Supplied information: Begin

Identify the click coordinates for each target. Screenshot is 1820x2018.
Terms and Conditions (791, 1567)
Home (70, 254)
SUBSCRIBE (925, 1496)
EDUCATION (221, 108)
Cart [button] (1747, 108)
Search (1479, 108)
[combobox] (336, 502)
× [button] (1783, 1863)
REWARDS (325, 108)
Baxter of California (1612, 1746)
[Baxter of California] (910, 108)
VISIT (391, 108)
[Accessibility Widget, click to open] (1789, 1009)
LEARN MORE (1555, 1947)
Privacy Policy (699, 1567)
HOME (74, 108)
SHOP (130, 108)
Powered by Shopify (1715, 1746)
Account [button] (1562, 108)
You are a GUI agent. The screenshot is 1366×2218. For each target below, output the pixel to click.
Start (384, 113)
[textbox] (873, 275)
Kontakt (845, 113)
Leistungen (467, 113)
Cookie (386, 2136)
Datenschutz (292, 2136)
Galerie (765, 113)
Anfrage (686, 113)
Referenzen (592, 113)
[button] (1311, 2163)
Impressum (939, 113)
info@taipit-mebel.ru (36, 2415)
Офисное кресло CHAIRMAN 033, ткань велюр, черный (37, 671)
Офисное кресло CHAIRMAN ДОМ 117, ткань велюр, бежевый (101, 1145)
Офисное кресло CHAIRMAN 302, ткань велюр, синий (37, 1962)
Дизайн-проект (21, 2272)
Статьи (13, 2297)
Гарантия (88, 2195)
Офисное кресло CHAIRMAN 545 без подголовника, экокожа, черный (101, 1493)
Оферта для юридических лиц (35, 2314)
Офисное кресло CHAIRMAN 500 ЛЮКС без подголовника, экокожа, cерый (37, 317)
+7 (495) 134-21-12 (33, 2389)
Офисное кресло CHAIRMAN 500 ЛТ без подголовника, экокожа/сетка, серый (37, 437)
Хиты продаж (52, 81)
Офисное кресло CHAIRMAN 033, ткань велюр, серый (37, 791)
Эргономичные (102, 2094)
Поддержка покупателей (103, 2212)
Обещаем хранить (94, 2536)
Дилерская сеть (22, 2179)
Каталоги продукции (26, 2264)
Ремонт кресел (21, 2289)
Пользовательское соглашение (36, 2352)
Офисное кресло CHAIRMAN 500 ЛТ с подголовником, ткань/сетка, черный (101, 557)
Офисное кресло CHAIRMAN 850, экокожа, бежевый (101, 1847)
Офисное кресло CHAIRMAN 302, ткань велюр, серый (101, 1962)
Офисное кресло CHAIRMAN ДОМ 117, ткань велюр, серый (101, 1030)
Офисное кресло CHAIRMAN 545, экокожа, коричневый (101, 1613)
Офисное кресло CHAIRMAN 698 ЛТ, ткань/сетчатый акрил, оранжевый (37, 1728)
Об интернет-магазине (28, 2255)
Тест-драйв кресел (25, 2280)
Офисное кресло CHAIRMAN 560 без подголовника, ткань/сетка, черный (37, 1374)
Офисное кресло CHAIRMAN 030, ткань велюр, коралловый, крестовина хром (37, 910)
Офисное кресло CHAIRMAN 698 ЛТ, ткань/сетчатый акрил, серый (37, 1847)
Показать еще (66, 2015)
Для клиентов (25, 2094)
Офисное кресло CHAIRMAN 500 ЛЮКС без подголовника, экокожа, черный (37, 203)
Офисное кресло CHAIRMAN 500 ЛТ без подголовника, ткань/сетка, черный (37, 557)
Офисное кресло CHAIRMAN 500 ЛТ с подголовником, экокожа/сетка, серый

Supplied information: End

Work out how many lines contain the word "серый" in the records, and answer with the number only.

6